Stated problem - Format the records below, starting with the line containing "Locate an element on the screen. The width" and continuing through the line containing "Char is located at coordinates (2092, 645).", as a two-column CSV with the headers request and answer. Each row should hold one request and its answer, with every field in double quotes and any line breaks replaced by spaces.

Element and text position records -
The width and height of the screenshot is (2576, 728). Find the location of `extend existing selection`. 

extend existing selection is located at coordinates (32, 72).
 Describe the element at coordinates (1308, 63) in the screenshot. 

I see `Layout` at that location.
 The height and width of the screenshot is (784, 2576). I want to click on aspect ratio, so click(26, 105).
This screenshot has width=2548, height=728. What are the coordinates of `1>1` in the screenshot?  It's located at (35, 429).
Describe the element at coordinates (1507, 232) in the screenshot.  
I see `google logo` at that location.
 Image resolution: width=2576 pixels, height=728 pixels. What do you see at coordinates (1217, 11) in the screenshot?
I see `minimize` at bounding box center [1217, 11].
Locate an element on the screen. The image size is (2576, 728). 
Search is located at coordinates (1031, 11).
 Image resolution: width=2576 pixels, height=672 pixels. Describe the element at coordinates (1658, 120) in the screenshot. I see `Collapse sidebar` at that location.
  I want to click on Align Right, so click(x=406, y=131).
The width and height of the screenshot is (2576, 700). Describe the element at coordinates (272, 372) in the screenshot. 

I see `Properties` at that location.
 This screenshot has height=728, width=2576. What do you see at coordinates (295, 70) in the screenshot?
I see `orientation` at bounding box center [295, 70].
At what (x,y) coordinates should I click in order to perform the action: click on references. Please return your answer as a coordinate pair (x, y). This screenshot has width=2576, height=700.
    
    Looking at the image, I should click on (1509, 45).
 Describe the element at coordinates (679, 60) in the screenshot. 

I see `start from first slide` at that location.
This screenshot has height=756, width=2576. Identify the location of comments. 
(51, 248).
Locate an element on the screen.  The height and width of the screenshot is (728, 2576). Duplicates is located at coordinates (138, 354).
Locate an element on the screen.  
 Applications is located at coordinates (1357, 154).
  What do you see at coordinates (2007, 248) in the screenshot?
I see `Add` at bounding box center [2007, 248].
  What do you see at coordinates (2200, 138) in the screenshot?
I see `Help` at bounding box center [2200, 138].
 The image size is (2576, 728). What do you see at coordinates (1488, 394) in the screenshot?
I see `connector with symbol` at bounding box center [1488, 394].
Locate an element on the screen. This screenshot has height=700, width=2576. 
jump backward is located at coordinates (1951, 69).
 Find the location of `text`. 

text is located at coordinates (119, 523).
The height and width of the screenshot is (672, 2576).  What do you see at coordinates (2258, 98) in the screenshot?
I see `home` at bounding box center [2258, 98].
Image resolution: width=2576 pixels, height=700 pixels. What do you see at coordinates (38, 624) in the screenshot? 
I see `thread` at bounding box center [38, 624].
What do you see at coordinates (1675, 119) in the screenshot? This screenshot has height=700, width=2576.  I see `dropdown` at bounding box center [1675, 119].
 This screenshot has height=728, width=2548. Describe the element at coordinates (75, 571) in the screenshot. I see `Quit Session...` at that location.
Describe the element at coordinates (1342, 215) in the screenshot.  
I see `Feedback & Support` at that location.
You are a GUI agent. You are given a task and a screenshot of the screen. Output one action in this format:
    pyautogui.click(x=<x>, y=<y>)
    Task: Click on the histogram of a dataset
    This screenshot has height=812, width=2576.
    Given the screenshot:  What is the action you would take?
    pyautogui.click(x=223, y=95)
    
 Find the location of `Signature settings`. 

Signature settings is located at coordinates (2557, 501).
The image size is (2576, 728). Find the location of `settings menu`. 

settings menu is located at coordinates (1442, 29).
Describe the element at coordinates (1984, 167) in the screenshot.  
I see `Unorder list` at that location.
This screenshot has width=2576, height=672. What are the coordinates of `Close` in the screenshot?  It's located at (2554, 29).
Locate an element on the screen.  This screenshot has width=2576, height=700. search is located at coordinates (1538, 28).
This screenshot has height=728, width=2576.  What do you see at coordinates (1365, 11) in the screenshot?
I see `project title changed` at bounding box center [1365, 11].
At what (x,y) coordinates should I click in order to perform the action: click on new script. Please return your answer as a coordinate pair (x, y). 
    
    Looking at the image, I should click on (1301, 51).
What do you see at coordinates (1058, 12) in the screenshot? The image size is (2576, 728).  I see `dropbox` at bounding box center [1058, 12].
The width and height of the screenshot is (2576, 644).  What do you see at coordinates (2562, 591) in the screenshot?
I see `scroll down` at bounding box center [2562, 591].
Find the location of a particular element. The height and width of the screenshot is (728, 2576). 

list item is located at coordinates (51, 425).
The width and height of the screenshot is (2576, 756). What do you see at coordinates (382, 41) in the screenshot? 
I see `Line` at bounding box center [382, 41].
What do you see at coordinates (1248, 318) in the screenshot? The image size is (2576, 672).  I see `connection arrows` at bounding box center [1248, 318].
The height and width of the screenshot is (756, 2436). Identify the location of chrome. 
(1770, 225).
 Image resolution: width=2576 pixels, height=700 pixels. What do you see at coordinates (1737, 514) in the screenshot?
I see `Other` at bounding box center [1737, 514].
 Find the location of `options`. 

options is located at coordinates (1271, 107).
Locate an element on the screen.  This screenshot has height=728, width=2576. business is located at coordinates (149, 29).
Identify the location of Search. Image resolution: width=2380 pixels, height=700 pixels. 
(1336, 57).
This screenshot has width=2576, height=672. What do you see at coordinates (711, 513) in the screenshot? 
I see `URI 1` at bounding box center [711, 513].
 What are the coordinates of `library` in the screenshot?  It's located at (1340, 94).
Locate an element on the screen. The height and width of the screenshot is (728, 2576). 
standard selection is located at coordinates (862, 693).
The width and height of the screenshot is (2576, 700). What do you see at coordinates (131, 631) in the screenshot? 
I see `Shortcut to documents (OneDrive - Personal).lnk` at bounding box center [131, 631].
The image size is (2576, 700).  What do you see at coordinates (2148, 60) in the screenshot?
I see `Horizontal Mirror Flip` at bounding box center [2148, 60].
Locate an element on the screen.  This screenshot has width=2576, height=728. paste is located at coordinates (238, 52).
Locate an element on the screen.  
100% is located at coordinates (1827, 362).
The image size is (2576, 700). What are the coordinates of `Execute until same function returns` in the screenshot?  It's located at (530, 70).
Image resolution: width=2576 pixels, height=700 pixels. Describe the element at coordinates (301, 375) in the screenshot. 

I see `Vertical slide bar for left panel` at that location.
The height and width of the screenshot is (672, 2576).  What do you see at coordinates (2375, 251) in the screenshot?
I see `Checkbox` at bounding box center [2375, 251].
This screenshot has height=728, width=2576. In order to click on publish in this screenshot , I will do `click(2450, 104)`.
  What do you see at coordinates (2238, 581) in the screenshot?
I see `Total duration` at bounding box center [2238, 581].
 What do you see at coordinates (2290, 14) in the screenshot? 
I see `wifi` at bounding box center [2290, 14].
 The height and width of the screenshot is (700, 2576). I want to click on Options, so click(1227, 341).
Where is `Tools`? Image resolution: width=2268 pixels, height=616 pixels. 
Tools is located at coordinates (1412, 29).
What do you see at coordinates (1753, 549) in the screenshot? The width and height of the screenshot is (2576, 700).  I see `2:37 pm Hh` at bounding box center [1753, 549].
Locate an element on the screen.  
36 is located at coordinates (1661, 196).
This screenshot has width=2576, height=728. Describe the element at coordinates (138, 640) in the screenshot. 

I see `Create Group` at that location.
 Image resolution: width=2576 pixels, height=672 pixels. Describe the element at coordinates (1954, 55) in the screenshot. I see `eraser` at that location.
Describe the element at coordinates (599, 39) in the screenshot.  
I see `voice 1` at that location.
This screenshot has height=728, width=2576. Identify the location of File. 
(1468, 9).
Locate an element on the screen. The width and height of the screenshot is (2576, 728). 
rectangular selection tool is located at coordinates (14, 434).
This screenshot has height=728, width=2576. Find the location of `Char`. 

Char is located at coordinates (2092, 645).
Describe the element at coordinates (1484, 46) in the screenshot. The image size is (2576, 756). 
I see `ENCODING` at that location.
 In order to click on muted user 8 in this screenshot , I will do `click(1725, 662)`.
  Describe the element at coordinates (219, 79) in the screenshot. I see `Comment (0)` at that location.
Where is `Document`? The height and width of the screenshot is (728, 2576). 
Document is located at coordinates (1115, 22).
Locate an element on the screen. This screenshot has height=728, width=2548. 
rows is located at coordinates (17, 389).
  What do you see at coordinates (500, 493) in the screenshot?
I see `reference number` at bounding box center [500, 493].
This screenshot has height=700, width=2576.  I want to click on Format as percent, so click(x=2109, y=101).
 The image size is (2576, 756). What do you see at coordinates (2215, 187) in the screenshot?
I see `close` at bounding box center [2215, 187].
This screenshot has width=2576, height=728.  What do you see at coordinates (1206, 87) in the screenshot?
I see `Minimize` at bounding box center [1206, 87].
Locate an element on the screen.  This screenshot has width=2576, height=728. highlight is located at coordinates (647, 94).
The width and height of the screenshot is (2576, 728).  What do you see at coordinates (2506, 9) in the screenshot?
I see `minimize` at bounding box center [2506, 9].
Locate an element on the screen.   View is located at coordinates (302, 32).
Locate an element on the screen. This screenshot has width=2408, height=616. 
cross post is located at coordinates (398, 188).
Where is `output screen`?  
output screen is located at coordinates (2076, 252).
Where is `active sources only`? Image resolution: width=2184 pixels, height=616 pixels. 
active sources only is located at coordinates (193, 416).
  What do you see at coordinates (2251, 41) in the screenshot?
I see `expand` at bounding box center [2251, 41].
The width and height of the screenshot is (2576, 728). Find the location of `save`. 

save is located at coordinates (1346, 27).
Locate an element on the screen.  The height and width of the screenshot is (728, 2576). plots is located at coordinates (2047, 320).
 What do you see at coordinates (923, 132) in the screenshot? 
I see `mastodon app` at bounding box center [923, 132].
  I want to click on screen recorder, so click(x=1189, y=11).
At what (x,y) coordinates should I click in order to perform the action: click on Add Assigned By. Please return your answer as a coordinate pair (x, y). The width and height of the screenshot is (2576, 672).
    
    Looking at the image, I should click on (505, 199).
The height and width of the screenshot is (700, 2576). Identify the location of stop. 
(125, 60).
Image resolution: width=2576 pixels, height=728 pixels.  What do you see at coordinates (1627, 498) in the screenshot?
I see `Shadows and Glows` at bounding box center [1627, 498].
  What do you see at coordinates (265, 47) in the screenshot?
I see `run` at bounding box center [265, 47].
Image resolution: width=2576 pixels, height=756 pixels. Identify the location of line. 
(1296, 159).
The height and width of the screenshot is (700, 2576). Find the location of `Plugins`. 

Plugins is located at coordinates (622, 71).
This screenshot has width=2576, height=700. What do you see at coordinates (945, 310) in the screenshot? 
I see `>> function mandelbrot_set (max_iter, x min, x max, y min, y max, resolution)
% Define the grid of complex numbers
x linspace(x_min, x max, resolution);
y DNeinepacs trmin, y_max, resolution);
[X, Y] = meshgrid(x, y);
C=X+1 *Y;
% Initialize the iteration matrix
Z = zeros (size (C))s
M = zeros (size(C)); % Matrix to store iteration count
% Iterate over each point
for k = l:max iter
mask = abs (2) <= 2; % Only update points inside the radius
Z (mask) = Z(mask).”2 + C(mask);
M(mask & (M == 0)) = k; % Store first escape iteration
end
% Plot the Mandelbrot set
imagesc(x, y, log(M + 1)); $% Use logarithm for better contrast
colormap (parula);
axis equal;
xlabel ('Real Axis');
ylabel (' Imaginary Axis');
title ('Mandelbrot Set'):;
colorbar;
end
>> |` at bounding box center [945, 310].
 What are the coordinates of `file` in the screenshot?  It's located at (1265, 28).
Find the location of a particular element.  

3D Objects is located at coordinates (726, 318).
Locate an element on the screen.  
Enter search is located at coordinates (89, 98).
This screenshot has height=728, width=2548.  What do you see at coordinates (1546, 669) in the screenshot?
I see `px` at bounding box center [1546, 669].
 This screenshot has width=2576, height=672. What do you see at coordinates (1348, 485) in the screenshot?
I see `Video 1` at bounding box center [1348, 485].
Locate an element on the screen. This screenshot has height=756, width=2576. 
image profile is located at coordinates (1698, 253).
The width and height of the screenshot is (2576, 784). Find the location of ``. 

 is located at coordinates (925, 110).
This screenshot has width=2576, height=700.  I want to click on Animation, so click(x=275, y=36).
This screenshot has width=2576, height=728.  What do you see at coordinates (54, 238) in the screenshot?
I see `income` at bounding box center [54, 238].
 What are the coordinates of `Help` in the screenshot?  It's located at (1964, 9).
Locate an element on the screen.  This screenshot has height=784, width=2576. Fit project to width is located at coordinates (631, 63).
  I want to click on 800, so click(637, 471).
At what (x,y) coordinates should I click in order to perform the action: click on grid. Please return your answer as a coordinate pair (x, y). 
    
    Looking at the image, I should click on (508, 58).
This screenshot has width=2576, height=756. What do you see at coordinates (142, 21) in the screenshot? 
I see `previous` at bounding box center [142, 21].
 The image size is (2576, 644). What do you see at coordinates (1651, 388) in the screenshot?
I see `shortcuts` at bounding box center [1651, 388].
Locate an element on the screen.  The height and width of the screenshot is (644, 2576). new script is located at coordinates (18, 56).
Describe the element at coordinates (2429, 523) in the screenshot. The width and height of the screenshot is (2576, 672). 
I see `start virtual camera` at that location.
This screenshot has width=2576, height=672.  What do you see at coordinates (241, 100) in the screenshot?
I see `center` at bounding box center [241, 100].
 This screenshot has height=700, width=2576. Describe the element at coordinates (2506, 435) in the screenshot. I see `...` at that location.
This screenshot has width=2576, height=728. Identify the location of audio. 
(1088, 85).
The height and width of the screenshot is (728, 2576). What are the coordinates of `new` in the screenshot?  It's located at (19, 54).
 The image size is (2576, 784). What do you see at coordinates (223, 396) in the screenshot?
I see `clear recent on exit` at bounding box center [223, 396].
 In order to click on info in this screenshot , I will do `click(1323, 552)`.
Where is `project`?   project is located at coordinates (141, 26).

Exercise result -
request,answer
"Locate an element on the screen. The width and height of the screenshot is (2576, 728).","rectangular selection tool is located at coordinates (14, 434)."
"This screenshot has height=728, width=2576. Find the location of `Char`.","Char is located at coordinates (2092, 645)."